Another example of “subjective labeling”, if I may jump genres, would be the Gary Cooper film “The General Died at Dawn” (1936 – and which I just saw for the first time two nights ago)!

--An aside… One of my primary goals in retirement is to see as many of the great movies and TV shows – and read as many of the great comics – that I’ve neither seen nor read up to now! I try to get at least one example of it (comics, film, or classic TV) in every day! Imagine… some people actually want to TRAVEL! Ha!

Anyway, the back of the Blu-ray case describes “The General Died at Dawn” as “…an action-packed Film Noir”.

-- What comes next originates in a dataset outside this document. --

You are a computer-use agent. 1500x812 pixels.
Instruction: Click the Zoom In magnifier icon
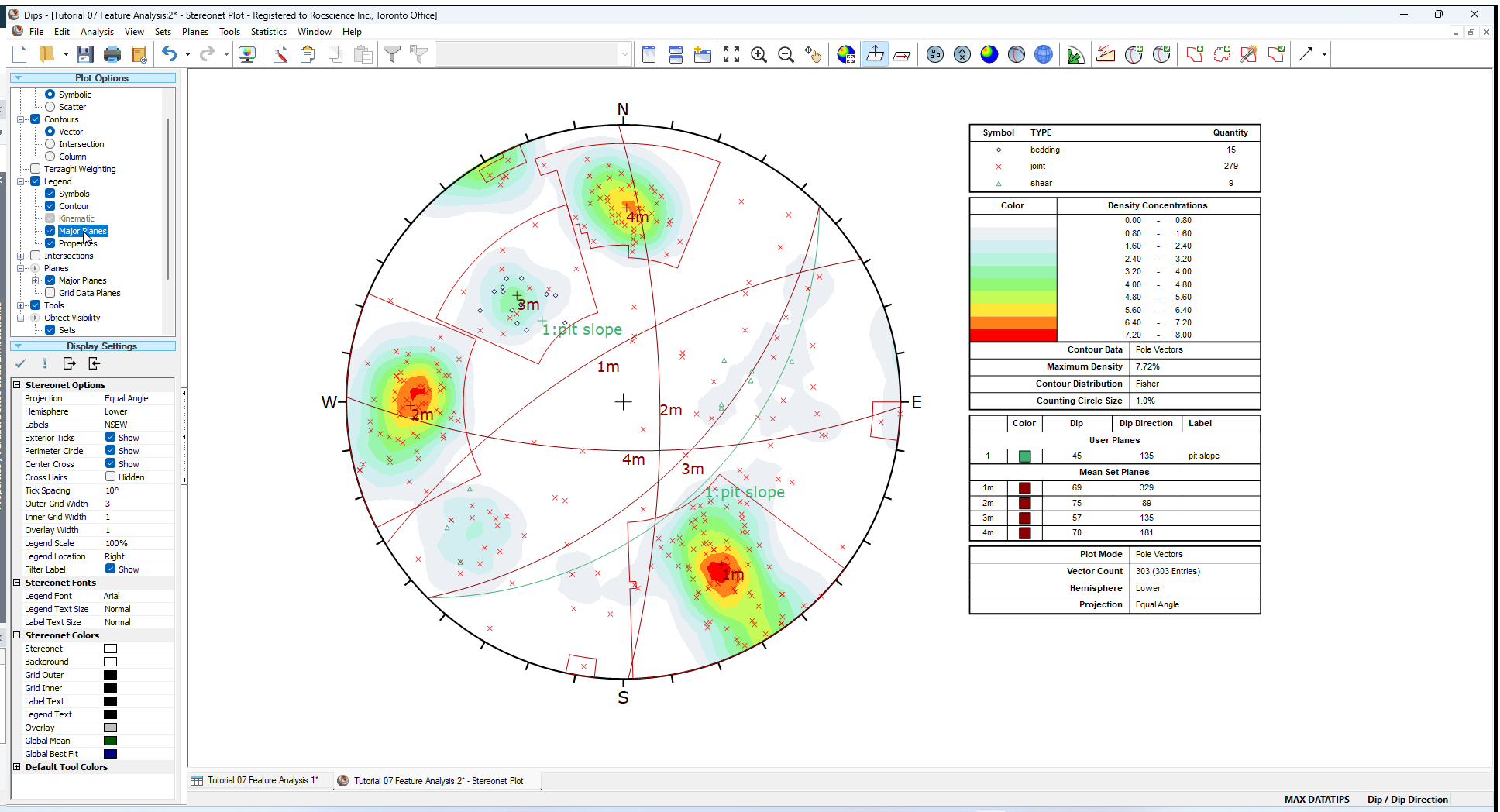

Now, I *LOVE* the Film Noir genre… and admittedly this film had “dark secrets”, an “ambiguously-intentioned female lead”, and was filmed in black and white – but I’d call this more of an “Adventure” film, given the aforementioned “packed-action” and its basis in geo-politics rather than more run-of-the-mill crime and murders. So, one person’s “Film Noir” is another person’s “Action-Adventure”, I guess.

But, far more than any genre labeling, I first saw “The Last Man on Earth” at some point over the last decade – and was struck with how much of it (presumably) influenced the later “Night of the Living Dead” - again my favorite (Possibly Subjective Labeling Alert) “Horror” film of all time… you know, back when horror films still starred adults – and that, being a near-lifelong “Night of the Living Dead devotee”, didn’t know this until relatively recently!